If you came here looking for end-user support, please send any questions not related to a specific security bug to firstname.lastname@example.org.
The security teams for products associated with the codebase can be contacted at email@example.com - this includes representatives of many vendors, and associated projects. This email address is solely for reporting security issues related to the software. If your virus checker is flagging a LibreOffice download as containing a virus, this is almost certainly a false positive. Please check with another anti-virus vendor, and/or file a bug report with them before bothering the security list. Also please consider purchasing a more accurate virus checker.
In your report, please include the following information:
- In what version did you identify the specific security problem
- If it is platform dependent, which platform are you using
- A proof of concept if possible
The list of security advisories is available here.

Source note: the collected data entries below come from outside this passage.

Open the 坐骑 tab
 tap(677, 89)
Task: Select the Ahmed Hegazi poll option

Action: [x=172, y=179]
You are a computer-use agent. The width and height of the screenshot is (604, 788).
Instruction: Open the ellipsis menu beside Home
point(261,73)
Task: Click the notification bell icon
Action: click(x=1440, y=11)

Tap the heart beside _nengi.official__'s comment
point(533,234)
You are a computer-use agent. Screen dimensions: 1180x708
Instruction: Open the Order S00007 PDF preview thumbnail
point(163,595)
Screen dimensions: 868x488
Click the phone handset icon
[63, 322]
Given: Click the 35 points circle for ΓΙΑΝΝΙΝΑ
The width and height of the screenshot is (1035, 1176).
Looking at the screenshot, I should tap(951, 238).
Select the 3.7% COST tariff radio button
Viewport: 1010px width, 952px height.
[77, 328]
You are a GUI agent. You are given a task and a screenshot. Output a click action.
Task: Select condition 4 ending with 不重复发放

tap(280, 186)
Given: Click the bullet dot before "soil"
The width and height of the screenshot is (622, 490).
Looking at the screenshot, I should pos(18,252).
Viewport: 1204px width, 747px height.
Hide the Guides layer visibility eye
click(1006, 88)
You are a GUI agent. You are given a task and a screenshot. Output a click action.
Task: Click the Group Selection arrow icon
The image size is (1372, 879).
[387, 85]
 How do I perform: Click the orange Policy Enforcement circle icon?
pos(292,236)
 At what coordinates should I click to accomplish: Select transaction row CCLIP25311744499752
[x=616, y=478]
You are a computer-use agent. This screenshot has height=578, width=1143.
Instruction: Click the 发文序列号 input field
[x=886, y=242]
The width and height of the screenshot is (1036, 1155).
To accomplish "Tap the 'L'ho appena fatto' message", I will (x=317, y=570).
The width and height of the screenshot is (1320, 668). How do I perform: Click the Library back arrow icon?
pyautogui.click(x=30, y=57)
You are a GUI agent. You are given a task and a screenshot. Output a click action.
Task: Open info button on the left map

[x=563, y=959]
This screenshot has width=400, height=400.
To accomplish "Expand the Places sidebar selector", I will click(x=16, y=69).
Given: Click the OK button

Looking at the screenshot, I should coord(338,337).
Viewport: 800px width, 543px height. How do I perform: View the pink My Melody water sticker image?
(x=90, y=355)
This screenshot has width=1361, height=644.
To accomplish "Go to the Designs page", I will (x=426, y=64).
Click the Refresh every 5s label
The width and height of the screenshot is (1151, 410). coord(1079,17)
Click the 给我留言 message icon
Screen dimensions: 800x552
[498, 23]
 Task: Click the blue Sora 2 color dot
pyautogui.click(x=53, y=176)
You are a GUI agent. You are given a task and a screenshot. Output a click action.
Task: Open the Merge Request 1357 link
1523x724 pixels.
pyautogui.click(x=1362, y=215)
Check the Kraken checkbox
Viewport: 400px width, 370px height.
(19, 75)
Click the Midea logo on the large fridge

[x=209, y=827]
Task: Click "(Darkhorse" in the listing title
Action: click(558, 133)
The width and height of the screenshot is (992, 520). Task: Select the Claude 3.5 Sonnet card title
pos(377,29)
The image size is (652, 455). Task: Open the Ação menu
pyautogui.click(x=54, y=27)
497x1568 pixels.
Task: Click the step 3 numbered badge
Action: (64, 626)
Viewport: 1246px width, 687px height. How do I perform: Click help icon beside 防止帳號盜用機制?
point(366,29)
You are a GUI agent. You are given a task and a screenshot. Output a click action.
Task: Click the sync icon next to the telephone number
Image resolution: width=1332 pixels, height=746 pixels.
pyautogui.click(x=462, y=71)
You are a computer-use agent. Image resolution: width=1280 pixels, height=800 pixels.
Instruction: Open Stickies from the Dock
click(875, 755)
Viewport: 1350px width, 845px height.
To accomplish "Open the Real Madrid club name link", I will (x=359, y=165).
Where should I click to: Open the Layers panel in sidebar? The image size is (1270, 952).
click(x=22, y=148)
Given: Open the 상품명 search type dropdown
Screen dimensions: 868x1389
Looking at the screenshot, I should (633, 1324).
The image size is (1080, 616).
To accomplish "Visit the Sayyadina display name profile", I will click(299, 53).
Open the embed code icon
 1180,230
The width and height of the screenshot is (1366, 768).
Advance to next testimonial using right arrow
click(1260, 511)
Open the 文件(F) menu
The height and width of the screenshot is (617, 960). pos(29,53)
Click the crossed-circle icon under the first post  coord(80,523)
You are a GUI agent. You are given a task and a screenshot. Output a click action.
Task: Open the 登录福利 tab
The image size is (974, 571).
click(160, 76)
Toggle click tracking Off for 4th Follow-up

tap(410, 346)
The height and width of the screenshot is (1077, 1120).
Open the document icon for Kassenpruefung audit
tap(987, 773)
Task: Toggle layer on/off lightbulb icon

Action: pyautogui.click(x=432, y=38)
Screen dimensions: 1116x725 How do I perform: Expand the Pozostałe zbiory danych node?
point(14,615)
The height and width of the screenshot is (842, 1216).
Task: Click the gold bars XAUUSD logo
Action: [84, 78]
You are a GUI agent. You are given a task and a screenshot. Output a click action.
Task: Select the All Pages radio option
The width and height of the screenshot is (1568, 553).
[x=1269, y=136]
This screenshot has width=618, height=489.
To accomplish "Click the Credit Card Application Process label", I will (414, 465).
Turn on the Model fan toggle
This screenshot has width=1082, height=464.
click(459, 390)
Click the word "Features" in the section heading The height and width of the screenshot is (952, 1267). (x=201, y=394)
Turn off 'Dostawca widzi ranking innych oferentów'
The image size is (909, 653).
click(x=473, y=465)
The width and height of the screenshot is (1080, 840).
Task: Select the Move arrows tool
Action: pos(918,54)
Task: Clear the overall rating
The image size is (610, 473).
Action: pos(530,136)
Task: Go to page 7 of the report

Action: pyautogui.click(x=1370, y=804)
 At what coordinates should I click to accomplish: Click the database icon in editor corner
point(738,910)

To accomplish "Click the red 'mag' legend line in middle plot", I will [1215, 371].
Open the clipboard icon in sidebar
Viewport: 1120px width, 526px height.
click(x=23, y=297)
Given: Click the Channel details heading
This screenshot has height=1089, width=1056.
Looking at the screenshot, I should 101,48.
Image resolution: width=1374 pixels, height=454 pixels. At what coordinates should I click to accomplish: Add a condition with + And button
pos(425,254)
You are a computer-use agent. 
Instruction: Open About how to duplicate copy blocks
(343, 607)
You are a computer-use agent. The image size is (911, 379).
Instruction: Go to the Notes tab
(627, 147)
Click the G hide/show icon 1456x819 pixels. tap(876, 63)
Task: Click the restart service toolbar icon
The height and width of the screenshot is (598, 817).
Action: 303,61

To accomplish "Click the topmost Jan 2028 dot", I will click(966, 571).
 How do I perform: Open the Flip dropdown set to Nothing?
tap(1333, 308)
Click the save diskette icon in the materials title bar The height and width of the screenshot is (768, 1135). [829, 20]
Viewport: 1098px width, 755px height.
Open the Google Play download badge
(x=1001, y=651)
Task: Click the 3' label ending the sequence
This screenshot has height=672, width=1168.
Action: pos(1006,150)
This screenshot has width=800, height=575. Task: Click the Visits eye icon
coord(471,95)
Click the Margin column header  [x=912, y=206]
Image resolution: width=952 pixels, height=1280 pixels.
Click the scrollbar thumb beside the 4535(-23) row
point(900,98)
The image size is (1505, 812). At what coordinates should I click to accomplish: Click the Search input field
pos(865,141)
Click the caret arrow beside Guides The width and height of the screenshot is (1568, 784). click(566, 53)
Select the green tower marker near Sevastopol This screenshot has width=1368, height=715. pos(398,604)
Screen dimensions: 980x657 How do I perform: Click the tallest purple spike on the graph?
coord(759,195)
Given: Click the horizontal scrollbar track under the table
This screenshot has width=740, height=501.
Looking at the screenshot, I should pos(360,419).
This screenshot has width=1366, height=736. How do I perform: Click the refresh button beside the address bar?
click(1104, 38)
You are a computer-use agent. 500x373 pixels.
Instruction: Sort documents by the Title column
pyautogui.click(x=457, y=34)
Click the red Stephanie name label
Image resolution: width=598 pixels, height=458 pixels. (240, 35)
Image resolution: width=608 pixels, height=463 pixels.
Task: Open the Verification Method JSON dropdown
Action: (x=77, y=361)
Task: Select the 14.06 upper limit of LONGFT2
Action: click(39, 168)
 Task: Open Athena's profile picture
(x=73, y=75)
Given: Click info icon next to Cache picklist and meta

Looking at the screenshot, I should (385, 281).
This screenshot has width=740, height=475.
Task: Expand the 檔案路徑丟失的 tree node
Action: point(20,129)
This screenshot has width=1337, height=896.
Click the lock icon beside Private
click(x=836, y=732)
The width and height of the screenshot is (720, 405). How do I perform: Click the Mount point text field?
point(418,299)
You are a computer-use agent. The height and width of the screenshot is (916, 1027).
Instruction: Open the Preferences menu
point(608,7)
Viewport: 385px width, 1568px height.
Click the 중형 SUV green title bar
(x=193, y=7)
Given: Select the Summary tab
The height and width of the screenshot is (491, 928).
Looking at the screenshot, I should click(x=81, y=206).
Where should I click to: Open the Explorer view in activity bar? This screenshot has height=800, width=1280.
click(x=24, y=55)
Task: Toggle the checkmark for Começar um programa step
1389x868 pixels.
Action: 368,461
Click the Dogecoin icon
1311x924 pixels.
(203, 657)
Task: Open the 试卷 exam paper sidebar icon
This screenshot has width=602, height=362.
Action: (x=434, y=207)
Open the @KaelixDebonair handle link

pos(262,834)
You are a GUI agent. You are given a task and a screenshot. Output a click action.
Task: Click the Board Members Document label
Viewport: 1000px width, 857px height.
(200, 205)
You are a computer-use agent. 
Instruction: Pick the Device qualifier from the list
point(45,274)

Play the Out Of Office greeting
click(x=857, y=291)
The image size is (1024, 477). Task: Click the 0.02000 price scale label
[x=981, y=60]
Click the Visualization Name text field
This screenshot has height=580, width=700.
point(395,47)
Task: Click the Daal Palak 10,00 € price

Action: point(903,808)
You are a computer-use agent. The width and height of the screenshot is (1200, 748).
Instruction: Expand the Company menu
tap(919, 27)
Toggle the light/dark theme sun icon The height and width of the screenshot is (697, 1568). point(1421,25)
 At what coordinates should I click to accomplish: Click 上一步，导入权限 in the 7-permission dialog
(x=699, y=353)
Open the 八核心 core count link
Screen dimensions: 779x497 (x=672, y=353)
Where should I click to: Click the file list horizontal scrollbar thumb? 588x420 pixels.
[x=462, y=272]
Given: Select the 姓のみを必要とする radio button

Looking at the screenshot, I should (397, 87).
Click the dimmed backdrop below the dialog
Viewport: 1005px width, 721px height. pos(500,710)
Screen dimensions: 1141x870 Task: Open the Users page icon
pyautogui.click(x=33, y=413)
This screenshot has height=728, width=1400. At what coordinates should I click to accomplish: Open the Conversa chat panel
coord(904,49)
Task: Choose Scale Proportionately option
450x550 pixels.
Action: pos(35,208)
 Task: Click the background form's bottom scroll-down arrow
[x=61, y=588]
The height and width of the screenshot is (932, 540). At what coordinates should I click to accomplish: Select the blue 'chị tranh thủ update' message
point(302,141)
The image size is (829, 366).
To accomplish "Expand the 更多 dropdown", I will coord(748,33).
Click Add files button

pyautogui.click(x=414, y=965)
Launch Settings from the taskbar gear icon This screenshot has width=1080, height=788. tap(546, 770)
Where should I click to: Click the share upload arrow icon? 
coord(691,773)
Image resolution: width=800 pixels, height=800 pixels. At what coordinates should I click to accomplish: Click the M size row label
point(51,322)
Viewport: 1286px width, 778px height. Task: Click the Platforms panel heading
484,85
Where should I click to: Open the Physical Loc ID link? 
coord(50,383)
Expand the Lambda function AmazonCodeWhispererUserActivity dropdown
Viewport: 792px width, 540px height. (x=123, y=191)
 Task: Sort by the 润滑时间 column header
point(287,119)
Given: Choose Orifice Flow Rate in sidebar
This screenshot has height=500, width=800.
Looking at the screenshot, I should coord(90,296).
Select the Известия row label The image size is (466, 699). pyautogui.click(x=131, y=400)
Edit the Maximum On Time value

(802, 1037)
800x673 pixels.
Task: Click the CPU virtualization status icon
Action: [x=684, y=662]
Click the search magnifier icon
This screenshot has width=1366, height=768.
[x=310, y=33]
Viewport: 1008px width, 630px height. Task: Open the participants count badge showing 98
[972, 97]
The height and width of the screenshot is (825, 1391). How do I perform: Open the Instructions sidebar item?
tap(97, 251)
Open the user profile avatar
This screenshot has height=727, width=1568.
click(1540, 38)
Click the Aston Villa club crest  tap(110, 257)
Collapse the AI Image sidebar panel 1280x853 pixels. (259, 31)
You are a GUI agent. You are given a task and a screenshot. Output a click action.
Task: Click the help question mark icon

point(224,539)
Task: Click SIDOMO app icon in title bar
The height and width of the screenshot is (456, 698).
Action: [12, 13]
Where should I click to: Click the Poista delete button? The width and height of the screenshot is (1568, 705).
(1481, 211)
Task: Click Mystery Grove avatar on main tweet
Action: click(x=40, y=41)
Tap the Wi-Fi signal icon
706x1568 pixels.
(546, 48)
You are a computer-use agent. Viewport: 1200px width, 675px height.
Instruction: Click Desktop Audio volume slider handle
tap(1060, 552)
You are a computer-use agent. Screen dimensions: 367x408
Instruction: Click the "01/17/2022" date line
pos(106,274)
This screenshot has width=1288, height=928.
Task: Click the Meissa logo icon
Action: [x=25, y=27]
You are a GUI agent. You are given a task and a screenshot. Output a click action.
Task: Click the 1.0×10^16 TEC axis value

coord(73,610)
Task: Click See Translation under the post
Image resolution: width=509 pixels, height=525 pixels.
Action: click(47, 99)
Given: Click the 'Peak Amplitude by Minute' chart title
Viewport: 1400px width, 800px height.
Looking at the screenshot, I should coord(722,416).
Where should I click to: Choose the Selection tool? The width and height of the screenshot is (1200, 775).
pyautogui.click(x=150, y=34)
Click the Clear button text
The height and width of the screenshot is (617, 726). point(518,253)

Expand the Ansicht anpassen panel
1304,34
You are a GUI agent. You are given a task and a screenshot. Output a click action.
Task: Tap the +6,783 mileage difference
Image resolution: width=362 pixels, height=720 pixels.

Please note that bugs which cause the application to crash, but are otherwise un-exploitable are not treated as security vulnerabilities, and finders are encouraged to diagnose and contribute fixes to recent versions of LibreOffice in the normal way.
Incident Response Procedure
- You privately share the details of the security vulnerability with our Security Team by emailing firstname.lastname@example.org
- We acknowledge your submission and verify the vulnerability. Our first answer generally comes under 48 hours.
- Our policy is to disclose the vulnerability to the public within 30 days of resolution of the issue
- Reports will be credited in security advisories, but reporters may remain anonymous if they wish.